From: Jan Engelhardt
Subject: Re: Patch for config.guess for "cross-compiling" x86_64 -> powerpc on Mac OS X <= 10.6
Date: Tue, 18 Apr 2017 18:47:45 +0200 (CEST)
User-agent: Alpine 2.21 (LSU 202 2017-01-01)

On Tuesday 2017-04-18 17:44, Mojca Miklavec wrote:
>On 18 April 2017 at 17:27, Jan Engelhardt wrote:
>>
>> On Tuesday 2017-04-18 17:18, Mojca Miklavec wrote:
>>>I would like to request a patch for config.guess to partially address
>>>some problems experienced when setting
>>>    CC="gcc -arch ppc"
>>>on Mac OS X 10.4-10.6 i386 or x86_64.
>>
>> At least on my side of the ocean, when cross-compiling, specifying the
>> triplet is the correct way.
>>  ./configure --host=powerpc-unknown-linux-gnu
>
>Do you also run
>    ./configure --host=i686-unknown-linux-gnu
>when you want to compile 32-bit binaries on 64-bit linux?

Well yes, and I have a number of different possible answers as to
why:


1. Because i686 is different ISA from AMD64.

2. If you were to only use CFLAGS=-m32, you would get a 32-bit binary
in the current ISA(*). This holds true for SPARC, powerpc and more
targets. (Possibly even ARMv8-A/aarch64, have not checked that yet.)

(*) The only exception is the x86_64 gcc where, due to historical
reasons, the 32-bit AMD64 mode is selected with -mx32 instead.

3. Distributions also pass --host all the time -- it tends to
affects paths (think usr/lib/perl5/5.8.12/i386-linux-thread-multi and
/usr/lib/i386-linux-gnu on some Linux distros).

If you were to omit --host=i686 and specify just CFLAGS=-m32, autoconf would
default to your current platform (assuming x86_64-linux) and you will

a. possibly end up installing an unwanted binary format into a x86_64 directory
when installing

b. have a "-m32"/"-mx32" binary load configuration files from a
x86_64 path meant for an x86_64 environment.

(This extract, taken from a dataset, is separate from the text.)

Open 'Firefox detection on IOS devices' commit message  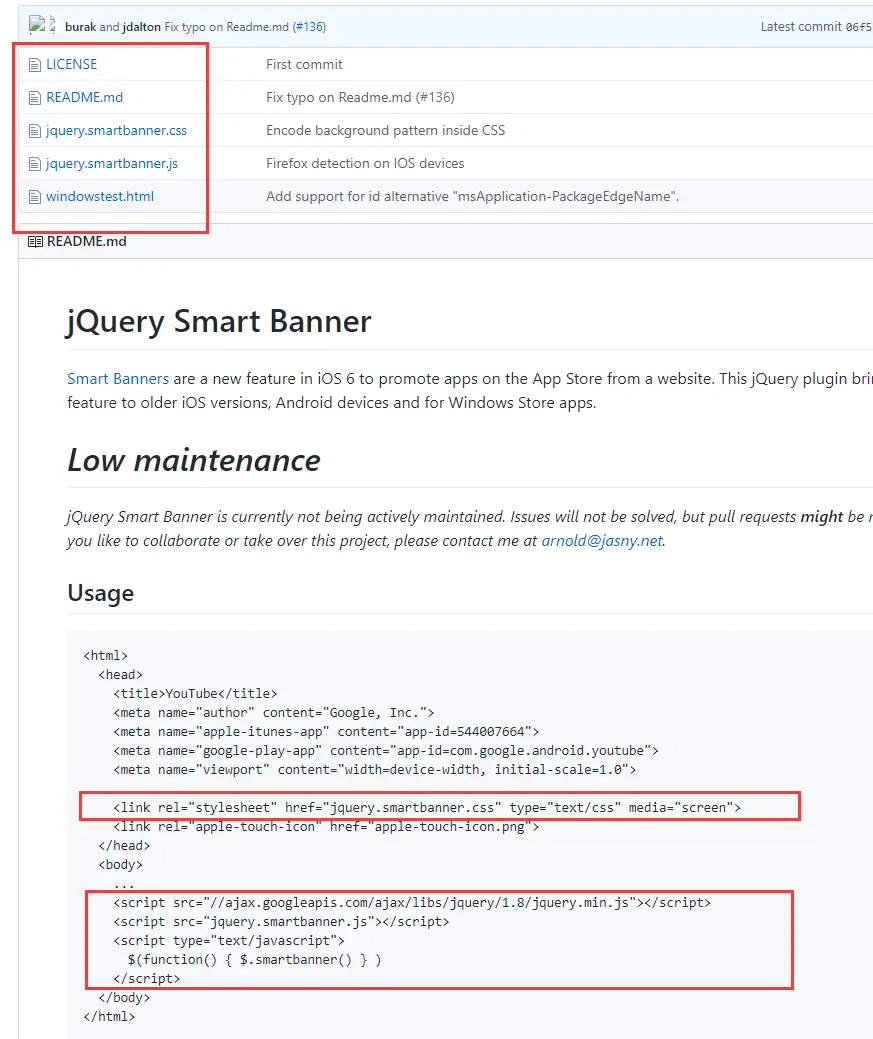coord(365,163)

>> That will invoke /usr/bin/powerpc-unknown-linux-gnu-gcc etc., which can 
>> either
>> be the PPC compiler, or a shell script invoking an existing native-by-default
>> gcc with more arguments.
>
>The problem of this approach is that the configure scripts etc. then
>assume that the computer where you run the configuration is not able
>to run the resulting binaries.

Yes, that is a bit unfortunate -- but usually points to a problem
*elsewhere*. If a software package needs, say, an utility to generate
more source code from an IDL [think protobuf], the package in
question should ensure it uses the native compiler for these things.
I also acknowledge that autotools does not expose the native CC very
well..

>Building for i386 or ppc is not really cross-compiling in the
>traditional sense. An x86_64 machine can still run the ppc binaries
>without problems

Last time I tried, x86_64 chips only support the i686 and AMD64 ISAs
natively. For something like ppc, one would need a binfmt_misc(5)
entry with some qemu magic attached.

>(And if that was true ... why is then config.guess calling the
>compiler to differentiate between 32-bit and 64-bit darwin instead of
>simply asking the OS whether it's 64-bit capable?)

I never groked that part either. Maybe because some OSes did
not hand out that information through the normal channels?